猕猴桃作为富含维生素C的重要经济果树，其商业主栽品种"红阳"(A. chinensis 'Hongyang')存在抗寒性差的突出问题。虽然前期研究发现过表达β-淀粉酶基因AaBAM3.1能提高抗寒性，但单细胞水平的调控机制仍不清楚。传统转录组分析难以揭示不同细胞类型的特异性响应，而单细胞技术的发展为解析植物器官发育和胁迫响应的细胞异质性提供了新机遇。

中国农业科学院郑州果树研究所的研究人员采用单细胞RNA测序(scRNA-seq)技术，对30天组培苗的HY和HT株系叶片原生质体进行测序，获得5,611个(HY)和13,466个(HT)高质量细胞。通过UMAP聚类分析鉴定出8种细胞类型，包括3种叶肉细胞、表皮细胞、保卫细胞、木质部细胞、韧皮部细胞和韧皮部伴随细胞。利用Monocle2软件构建伪时间轨迹，结合基因过表达和低温处理实验，系统解析了不同抗寒性基因型的细胞发育差异机制。

关键技术包括：1) 叶片原生质体制备与单细胞文库构建；2) UMAP聚类分析和细胞类型注释；3) 伪时间轨迹分析(Monocle2)；4) 差异表达基因筛选(log₂FC≥1.5, P<0.05)；5) AaTIFY基因过表达株系创制与低温胁迫表型分析(2℃处理2h)。

研究结果：

1. 单细胞转录图谱构建

   测序数据显示HT株系的细胞数量是HY的2.4倍，平均每个细胞检测到2,104个UMIs。基于保守标记基因鉴定出8种细胞类型，其中保卫细胞比例在HT中从40%降至2%，而叶肉细胞比例显著增加。

1. 细胞特异性标记基因鉴定

   发现463个叶肉细胞_1特异性基因，其中光合相关基因(如RBCS1)在HT中上调。保卫细胞特异性表达bHLH转录因子，表皮细胞高表达细胞色素P450基因。

1. 基因型间转录组差异

   HT保卫细胞中光合和JA信号通路基因下调，而叶肉细胞中活性氧响应基因上调。鉴定出47个差异表达转录因子，包括下调的TIFY家族基因和上调的NAC基因。

2. 保卫细胞发育轨迹分析

   伪时间轨迹显示HY细胞主要分布在发育早期(命运1-2)，HT细胞集中在后期(命运3)。BEAM分析发现HSP27.4等热激蛋白在命运3高表达，而淀粉合酶基因表达降低。

1. 叶肉细胞分化调控

   HT叶肉细胞中光合基因下调，而类黄酮合成和碳固定基因上调。WRKY和ERF转录因子在抗寒响应中起关键作用。

2. AaTIFY功能验证

   过表达AaTIFY株系(OE8-1等)在2℃处理下表现出更严重的萎蔫症状，F_v/F_m值降低21-33%，电解质渗漏率增加1.8倍，证实该基因负调控抗寒性。

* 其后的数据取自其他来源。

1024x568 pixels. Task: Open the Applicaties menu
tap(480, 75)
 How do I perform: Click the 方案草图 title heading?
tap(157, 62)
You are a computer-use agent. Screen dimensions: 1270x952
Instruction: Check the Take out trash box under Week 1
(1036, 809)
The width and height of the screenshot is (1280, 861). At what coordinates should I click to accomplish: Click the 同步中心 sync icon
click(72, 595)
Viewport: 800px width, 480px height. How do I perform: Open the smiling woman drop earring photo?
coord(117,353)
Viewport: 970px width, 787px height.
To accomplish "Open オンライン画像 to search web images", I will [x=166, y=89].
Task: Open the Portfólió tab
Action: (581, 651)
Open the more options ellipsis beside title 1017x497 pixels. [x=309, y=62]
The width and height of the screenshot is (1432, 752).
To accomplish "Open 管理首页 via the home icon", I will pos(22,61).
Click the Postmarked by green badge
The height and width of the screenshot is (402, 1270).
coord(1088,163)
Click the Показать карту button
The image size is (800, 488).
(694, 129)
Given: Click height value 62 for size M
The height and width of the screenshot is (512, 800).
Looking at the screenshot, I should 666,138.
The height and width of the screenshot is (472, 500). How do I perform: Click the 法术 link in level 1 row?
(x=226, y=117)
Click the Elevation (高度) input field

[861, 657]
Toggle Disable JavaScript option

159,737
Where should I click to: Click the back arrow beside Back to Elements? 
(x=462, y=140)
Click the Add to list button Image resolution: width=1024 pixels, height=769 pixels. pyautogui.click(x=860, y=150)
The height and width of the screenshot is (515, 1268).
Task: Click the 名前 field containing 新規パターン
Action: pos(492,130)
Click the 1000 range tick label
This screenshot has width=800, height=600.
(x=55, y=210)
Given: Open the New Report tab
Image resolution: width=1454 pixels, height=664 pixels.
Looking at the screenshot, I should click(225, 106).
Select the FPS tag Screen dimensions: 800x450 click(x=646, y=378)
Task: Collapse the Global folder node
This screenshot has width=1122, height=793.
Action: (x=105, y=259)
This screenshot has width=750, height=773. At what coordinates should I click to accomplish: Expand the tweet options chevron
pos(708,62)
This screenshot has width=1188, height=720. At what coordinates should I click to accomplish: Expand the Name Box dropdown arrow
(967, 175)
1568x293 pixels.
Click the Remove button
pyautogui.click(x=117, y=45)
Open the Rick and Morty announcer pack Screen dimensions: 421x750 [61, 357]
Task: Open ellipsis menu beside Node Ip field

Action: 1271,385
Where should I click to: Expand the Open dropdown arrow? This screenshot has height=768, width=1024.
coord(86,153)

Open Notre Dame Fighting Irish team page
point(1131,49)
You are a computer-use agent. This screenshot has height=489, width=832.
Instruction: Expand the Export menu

该研究首次构建了猕猴桃叶片的单细胞转录图谱，揭示抗寒性差异与细胞类型比例变化和发育轨迹重编程密切相关。发现AaTIFY通过抑制JA信号通路负调控抗寒性，为果树抗逆育种提供了新靶点。研究建立的单细胞分析体系为木本植物细胞生物学研究提供了方法学参考，推动果树性状研究进入单细胞分辨率时代。技术层面，将scRNA-seq成功应用于多年生果树，克服了原生质体制备困难；理论层面，阐明了淀粉代谢(AaBAM3.1)与JA信号通路(TIFY)的协同调控网络，为复杂农艺性状解析提供了新范式。